By Joshua Rhett Miller October 17, 2016 | 11:02am
A top North Korean official is warning that the isolated nation is ready to launch a pre-emptive nuclear strike on the US if necessary, NBC News reported Monday.
“The US has nuclear weapons off our coast, targeting our country, our capital and our dear leader, Kim Jong Un,” Lee Yong Pil, director of the Foreign Ministry’s Institute for American Studies, told NBC News. “We will not step back as long as there’s a nuclear threat to us from the United States.”
Lee said the US does not have a “monopoly” on pre-emptive nuclear strikes.
“If we see that the US would do it to us, we would do it first,” Lee said. “We have the technology.”
North Korea may also conduct more nuclear tests, including a “sixth, a seventh or an eighth” trial, Lee said, adding that the hardened stance comes amid “increasingly aggressive” drills by the US and South Korea.
Lee’s comment comes as North Korea conducted its fifth nuclear test month last month. In all, the nation has launched more than 20 ballistic missiles this year in an attempt to improve the delivery system for nuclear weapons, CBS News reported.
Lee said sanctions from the United Nations or pressure from the US would not stop North Korea’s effort to build a nuclear arsenal.
“We have to have nuclear weapons to protect our country, and it’s our policy to go nuclear,” Lee told NBC News.
Meanwhile, another North Korean official told NBC News that Pyongyang already has the capability to fire rockets that could reach the US mainland — something US and South Korean officials have said isn’t the case.

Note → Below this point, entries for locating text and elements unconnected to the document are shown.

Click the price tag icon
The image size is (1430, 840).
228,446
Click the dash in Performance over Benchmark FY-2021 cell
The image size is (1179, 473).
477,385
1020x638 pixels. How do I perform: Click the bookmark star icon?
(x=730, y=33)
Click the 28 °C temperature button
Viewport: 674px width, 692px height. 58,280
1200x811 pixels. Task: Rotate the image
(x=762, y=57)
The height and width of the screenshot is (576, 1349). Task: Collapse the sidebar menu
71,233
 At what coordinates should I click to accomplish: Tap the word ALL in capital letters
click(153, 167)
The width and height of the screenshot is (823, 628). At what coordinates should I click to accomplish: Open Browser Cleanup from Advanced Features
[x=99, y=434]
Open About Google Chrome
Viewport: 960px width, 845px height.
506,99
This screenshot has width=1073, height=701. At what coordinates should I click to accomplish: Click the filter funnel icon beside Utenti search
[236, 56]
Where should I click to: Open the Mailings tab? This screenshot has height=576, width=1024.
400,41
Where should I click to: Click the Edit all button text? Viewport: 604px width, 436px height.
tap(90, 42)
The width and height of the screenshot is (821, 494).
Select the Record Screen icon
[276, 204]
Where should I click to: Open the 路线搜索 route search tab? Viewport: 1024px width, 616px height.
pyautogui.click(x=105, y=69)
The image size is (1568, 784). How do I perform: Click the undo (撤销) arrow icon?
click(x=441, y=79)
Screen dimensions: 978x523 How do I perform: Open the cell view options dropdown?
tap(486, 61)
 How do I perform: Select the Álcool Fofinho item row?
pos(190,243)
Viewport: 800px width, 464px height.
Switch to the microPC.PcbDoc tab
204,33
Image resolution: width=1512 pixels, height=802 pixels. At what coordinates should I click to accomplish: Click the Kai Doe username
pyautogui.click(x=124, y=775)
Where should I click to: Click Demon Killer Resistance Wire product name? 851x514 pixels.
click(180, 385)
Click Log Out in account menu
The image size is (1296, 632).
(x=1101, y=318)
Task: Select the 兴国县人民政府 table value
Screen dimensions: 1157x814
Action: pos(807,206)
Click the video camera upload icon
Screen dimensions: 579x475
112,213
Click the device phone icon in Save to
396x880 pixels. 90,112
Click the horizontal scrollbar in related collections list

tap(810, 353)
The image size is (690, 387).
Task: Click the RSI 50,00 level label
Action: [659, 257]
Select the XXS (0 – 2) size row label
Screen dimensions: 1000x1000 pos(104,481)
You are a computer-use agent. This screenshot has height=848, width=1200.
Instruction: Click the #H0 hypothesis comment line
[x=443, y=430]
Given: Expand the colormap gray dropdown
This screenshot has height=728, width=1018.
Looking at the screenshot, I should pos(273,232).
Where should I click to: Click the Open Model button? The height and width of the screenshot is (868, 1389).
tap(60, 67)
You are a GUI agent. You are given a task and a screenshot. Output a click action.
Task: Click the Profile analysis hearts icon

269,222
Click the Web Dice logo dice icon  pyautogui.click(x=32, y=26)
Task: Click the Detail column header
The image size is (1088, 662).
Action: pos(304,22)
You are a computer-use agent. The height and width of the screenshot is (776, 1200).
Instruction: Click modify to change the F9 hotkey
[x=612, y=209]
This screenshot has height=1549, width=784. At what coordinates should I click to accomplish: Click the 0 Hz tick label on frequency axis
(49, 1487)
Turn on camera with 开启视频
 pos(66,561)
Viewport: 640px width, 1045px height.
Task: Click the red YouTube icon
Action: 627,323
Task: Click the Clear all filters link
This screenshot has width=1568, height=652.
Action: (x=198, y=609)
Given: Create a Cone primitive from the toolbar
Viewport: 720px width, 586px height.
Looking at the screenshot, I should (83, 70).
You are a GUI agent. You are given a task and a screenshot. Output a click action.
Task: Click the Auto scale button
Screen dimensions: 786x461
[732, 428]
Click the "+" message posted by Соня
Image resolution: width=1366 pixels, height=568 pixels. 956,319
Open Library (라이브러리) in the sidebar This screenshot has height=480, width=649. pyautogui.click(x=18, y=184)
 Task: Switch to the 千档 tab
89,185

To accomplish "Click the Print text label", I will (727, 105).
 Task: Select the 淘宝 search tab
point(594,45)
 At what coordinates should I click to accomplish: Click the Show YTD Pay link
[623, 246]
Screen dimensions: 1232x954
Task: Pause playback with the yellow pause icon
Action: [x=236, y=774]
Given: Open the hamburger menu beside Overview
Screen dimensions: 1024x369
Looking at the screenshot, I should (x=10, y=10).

Hwang Yongnam, who is authorized to speak about North Korea’s missile program, said Pentagon officials are lying when they say North Korea can’t reach the continental US with a weapon.
But going nuclear isn’t the only lofty ambition for the hermit kingdom. Another North Korean official said Pyongyang is also launching rockets to send satellites into space.
“In the future, our goal is not just going to the moon, but to other planets,” Ri Won Hyok, a senior official for North Korea’s space program, told NBC News.
Ri denied claims that North Korea’s rocket program had been helped by the Russians or Iranians, saying “it’s 100 percent our own.”
US officials believe that North Korea’s launches thus far have not included any fully functioning satellites.
North Korea’s ballistic program took a step backward Saturday, when a ballistic missile fired from an airfield in the western city of Kusong immediately exploded after launch. Bloomberg.com reports the projectile was believed to be a mid-range weapon capable of hitting US military bases in Guam or Japan, likely a Musudan missile.
“The failed launch shows North Korea’s launch capability isn’t perfect, so Kim Jong Un might fire a Musudan again or any other missile soon given his temper,” Yoo Dong Ryul, president of Korea Institute of Liberal Democracy in Seoul, told Bloomberg.
The “illegal provocation,” an apparent violation of United Nations Security Council resolutions, was strongly condemned by South Korea, according to a statement from its Joint Chiefs of Staff.
The US and its allies are looking for stronger measures to counteract North Korea’s nuclear ambitions after sanctions imposed by the Security Council in March failed to slow Pyongyang’s pace.
Saturday’s failed launch has thrust the situation into a “new phase,” Japan’s Defense Minister Tomoni Inada said on a television program in Fuji on Sunday. Tokyo is seeking a new response to the threat, Bloomberg reported.